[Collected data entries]
━━━━
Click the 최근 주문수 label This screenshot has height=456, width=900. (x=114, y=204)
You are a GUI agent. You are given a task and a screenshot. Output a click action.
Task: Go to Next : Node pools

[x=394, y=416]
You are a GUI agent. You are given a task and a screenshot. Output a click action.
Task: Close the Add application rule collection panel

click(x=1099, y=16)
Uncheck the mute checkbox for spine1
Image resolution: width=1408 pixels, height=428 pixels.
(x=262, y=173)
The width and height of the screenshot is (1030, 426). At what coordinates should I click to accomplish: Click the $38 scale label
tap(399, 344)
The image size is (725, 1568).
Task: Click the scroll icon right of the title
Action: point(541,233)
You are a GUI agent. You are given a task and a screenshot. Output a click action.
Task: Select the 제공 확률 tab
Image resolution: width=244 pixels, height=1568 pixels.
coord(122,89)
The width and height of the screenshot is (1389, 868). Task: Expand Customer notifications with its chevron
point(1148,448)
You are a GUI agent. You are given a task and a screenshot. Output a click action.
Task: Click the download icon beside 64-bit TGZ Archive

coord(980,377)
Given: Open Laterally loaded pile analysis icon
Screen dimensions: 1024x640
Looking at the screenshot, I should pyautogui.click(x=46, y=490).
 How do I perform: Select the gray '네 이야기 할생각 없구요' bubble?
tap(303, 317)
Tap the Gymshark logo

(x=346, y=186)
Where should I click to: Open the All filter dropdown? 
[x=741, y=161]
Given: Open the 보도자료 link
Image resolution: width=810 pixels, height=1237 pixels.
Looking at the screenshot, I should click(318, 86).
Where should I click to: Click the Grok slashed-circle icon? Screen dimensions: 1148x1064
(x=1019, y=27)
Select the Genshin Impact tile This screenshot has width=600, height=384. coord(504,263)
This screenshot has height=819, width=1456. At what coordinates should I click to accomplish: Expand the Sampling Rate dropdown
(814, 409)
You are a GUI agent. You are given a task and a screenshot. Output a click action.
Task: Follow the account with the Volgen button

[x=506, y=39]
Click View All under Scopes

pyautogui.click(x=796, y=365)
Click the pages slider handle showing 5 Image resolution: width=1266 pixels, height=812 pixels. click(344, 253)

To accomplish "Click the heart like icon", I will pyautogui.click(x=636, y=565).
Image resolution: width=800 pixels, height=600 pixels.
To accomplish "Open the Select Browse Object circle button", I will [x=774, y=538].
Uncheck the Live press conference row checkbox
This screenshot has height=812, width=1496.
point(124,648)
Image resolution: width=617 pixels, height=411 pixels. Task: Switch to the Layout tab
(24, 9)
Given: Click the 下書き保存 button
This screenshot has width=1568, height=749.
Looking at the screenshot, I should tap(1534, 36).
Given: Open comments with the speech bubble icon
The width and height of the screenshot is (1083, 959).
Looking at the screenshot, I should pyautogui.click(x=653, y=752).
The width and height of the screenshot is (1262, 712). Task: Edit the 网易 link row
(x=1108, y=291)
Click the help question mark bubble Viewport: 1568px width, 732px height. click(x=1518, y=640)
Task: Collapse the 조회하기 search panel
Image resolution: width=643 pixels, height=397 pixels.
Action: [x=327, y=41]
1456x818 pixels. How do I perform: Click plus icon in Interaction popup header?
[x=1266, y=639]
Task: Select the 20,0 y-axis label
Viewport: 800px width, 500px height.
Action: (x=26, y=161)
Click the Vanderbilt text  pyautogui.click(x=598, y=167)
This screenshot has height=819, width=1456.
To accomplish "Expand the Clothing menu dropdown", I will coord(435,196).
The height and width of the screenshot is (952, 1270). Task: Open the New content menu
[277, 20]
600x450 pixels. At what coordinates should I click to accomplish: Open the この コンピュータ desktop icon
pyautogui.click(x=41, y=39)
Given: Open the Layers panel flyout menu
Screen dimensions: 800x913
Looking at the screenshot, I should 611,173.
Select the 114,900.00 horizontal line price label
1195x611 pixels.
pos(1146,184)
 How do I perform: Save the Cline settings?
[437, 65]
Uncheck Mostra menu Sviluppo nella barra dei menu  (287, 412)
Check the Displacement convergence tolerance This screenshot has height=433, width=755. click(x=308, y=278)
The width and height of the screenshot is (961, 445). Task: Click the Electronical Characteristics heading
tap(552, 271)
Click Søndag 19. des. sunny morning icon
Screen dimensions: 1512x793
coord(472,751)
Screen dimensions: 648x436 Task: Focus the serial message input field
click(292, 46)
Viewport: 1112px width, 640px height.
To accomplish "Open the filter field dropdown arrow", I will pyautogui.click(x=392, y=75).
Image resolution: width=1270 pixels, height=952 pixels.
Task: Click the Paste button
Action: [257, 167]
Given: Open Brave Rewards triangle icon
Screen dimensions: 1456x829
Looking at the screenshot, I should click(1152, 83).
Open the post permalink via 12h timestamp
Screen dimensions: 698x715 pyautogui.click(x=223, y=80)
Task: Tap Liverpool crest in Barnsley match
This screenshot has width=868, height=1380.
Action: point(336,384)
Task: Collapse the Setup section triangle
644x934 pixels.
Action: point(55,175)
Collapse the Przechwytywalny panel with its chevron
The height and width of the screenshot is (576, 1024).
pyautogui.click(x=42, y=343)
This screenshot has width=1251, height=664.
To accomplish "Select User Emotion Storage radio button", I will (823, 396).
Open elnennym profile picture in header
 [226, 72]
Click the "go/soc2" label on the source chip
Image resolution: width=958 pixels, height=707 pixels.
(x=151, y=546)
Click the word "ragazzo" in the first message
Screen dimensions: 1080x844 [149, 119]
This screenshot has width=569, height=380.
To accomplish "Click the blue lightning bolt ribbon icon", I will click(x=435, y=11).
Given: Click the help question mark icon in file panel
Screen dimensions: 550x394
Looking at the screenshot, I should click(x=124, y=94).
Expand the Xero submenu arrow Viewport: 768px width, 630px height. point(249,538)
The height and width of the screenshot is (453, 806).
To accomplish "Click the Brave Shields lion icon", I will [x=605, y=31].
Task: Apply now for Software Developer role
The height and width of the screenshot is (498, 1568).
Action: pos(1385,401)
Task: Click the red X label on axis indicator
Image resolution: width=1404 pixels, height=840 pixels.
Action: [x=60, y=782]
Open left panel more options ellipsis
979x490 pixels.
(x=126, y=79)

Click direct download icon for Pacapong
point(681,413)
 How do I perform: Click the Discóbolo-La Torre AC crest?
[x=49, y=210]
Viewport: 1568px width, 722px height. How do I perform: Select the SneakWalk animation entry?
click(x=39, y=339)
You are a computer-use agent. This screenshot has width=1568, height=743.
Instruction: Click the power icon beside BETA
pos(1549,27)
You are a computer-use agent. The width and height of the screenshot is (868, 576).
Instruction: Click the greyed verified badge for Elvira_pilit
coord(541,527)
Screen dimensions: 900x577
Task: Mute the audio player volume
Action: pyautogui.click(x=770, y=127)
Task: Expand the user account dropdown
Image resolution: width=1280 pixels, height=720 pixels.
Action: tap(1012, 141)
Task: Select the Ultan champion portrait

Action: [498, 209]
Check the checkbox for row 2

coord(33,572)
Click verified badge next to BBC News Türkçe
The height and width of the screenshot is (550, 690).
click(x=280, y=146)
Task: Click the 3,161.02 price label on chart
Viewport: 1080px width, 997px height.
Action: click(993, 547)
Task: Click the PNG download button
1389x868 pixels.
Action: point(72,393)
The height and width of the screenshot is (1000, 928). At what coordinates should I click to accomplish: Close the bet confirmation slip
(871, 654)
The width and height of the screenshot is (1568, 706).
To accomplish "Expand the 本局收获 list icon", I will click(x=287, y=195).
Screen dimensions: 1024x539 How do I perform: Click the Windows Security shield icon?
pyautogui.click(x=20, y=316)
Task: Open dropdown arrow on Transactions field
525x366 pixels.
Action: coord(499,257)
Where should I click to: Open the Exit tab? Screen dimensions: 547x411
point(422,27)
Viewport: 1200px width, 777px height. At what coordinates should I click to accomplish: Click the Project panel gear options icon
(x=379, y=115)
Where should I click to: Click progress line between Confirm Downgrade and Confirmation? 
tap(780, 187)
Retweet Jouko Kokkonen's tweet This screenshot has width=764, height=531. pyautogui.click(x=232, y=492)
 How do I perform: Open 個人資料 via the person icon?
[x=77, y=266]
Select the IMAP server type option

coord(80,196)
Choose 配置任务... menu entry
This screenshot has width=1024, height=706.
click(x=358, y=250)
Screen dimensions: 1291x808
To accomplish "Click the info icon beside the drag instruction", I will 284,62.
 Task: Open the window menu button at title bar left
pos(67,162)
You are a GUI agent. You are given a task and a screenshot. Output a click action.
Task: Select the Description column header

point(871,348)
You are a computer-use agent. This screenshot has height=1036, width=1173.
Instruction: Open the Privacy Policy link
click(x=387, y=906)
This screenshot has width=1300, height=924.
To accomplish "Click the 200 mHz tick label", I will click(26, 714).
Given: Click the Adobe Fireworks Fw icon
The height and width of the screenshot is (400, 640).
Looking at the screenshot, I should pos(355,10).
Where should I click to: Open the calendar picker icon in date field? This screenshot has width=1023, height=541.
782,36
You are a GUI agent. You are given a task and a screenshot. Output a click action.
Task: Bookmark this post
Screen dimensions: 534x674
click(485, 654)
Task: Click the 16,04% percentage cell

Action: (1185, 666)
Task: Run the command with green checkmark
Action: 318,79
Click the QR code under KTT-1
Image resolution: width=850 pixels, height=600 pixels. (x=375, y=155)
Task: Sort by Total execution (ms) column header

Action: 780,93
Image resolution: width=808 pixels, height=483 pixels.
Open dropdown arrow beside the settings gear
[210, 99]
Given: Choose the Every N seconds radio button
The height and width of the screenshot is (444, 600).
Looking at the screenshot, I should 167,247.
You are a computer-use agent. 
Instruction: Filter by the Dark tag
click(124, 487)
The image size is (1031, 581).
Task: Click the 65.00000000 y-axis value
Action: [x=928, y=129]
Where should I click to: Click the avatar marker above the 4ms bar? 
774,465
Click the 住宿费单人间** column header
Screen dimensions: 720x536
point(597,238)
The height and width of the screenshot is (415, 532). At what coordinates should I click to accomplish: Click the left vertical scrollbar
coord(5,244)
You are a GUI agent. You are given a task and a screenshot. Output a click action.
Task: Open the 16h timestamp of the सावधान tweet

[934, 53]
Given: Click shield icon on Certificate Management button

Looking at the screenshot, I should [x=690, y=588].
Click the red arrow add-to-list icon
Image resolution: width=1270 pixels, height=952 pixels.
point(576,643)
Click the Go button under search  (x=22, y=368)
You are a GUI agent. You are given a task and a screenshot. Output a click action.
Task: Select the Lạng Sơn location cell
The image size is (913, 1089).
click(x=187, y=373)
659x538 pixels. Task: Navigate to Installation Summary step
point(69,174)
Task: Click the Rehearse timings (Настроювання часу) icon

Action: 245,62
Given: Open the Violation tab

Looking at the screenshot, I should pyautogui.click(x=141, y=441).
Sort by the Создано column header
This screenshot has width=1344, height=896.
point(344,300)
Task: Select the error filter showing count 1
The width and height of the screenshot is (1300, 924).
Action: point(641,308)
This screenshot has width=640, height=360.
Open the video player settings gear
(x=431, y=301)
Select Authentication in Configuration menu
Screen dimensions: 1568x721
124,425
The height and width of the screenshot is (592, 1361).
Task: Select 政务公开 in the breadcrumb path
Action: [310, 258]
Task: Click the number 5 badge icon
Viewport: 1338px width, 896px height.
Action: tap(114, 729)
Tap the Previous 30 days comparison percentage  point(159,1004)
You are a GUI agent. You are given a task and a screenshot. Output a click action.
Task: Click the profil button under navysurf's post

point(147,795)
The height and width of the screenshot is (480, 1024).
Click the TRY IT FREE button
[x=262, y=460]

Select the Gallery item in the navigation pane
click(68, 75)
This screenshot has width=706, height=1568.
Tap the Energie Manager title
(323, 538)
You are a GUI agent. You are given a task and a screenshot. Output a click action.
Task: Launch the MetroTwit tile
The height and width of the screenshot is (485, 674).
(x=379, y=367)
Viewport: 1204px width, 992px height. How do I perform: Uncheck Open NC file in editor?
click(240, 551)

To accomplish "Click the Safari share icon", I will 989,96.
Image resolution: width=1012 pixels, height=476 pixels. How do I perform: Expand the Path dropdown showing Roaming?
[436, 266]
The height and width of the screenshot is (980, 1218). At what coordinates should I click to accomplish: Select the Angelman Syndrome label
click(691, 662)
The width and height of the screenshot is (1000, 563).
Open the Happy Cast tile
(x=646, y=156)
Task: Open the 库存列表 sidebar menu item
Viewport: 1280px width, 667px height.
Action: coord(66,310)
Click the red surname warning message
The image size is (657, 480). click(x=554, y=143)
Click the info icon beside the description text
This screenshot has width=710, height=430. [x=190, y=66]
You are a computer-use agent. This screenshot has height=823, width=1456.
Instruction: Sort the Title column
━━━━
• [Task brief]:
Rewrite the lines from the line with "The width and height of the screenshot is (961, 445)." to the line with "will click(x=435, y=11).", putting "caret" wherever "triangle" appears and keeping everything else the same.

• [Completed task]:
The width and height of the screenshot is (961, 445). Task: Click the Electronical Characteristics heading
tap(552, 271)
Click Søndag 19. des. sunny morning icon
Screen dimensions: 1512x793
coord(472,751)
Screen dimensions: 648x436 Task: Focus the serial message input field
click(292, 46)
Viewport: 1112px width, 640px height.
To accomplish "Open the filter field dropdown arrow", I will pyautogui.click(x=392, y=75).
Image resolution: width=1270 pixels, height=952 pixels.
Task: Click the Paste button
Action: [257, 167]
Given: Open Brave Rewards caret icon
Screen dimensions: 1456x829
Looking at the screenshot, I should click(1152, 83).
Open the post permalink via 12h timestamp
Screen dimensions: 698x715 pyautogui.click(x=223, y=80)
Task: Tap Liverpool crest in Barnsley match
This screenshot has width=868, height=1380.
Action: point(336,384)
Task: Collapse the Setup section caret
644x934 pixels.
Action: point(55,175)
Collapse the Przechwytywalny panel with its chevron
The height and width of the screenshot is (576, 1024).
pyautogui.click(x=42, y=343)
This screenshot has width=1251, height=664.
To accomplish "Select User Emotion Storage radio button", I will (823, 396).
Open elnennym profile picture in header
 [226, 72]
Click the "go/soc2" label on the source chip
Image resolution: width=958 pixels, height=707 pixels.
(x=151, y=546)
Click the word "ragazzo" in the first message
Screen dimensions: 1080x844 [149, 119]
This screenshot has width=569, height=380.
To accomplish "Click the blue lightning bolt ribbon icon", I will click(x=435, y=11).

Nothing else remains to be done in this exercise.